Finalement, Diego aurait pu jouer cinq Coupes du monde. Il n’en a joué « que » quatre, mais elles résument parfaitement la trajectoire sinusoïdale de sa carrière. En 1990, avec une Albiceleste, tenante du titre transparente, défaite dès l’ouverture, qu’il conduit jusqu’en finale, il se fait arnaquer au bout du compte sur un penalty imaginaire de Brehme. Une défaite souhaitée par l’Allemagne, l’Italie et la FIFA. Rien ne sera épargné à Diego.
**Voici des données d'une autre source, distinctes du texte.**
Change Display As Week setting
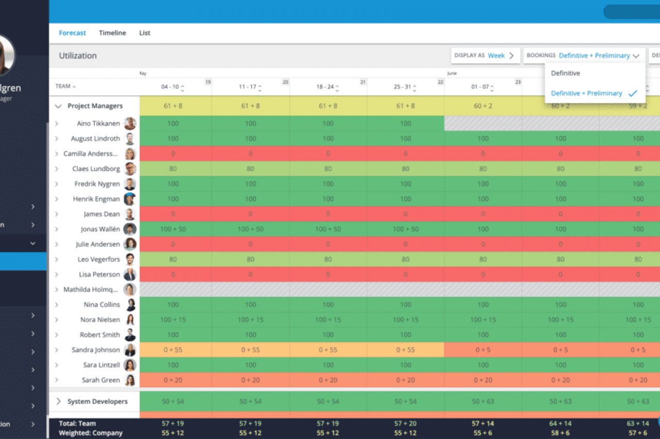 485,56
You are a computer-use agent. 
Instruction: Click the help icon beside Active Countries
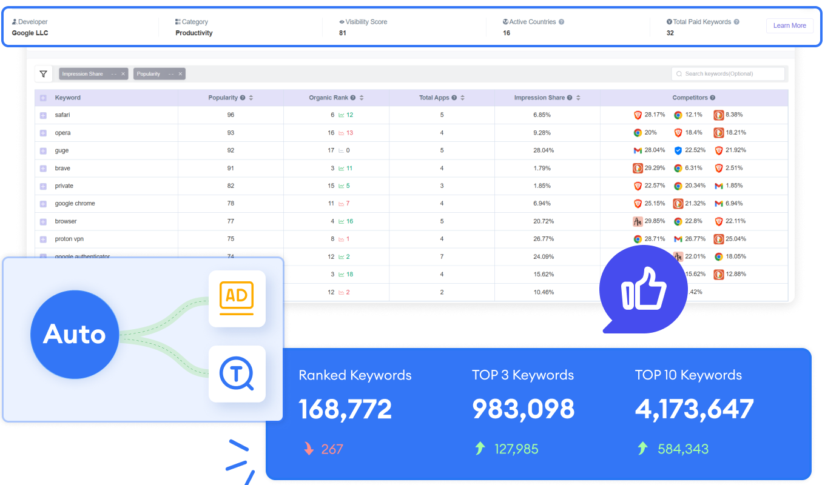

Quatre ans plus tard, revenu d’entre les morts par la grâce d’une préparation que son corps pouvait à peine supporter, il sera contrôlé positif à l’éphédrine, ce qui mettra fin au parcours de la sélection argentine, pourtant incroyablement performante lors des deux premiers matchs. Maradona aura une nouvelle fois vécu sa déchéance en mondovision. Son après-carrière sera du même bois. Il enchaîne des expériences d’entraîneur sans lendemain en Argentine, aux Émirats, au Mexique, comme s’il n’était pas fait pour ce monde-là, pour ce métier-là. Le gamin de la Villa Fiorito est passé en quelques années du potrero d’un bidonville à la vie d’une rock star que son talent incandescent lui octroyait, sans avoir les armes pour cela, ni l’entourage qui aurait su le préserver. De Buenos Aires à Naples, de Barcelone à Séville, sa vie de tous les jours ressemblait à un enfer. Partout, il ne pouvait pas sortir de chez lui, entretenir des relations sociales de base, vivre comme tout le monde. Ses prouesses diaboliques se sont finalement retournées contre lui. Exercer son art à ce niveau-là suscite un amour inconsidéré et une dévotion d’une même magnitude. S’il est aujourd’hui célébré dans le monde entier, c’est parce qu’il est une icône populaire et controversée, loin des champions comme il faut (Pelé, Beckenbauer, CR7)… Diego Armando Maradona était et restera aussi comme une idole du Sud, et partant du tiers-monde, pouvant à la fois être pote avec Castro et Chávez comme il l’avait été un temps avec Carlos Menem, le président droitier de l’Argentine, et faire de la pub pour Coca-Cola. Être un génie n’est pas une condition de tout repos.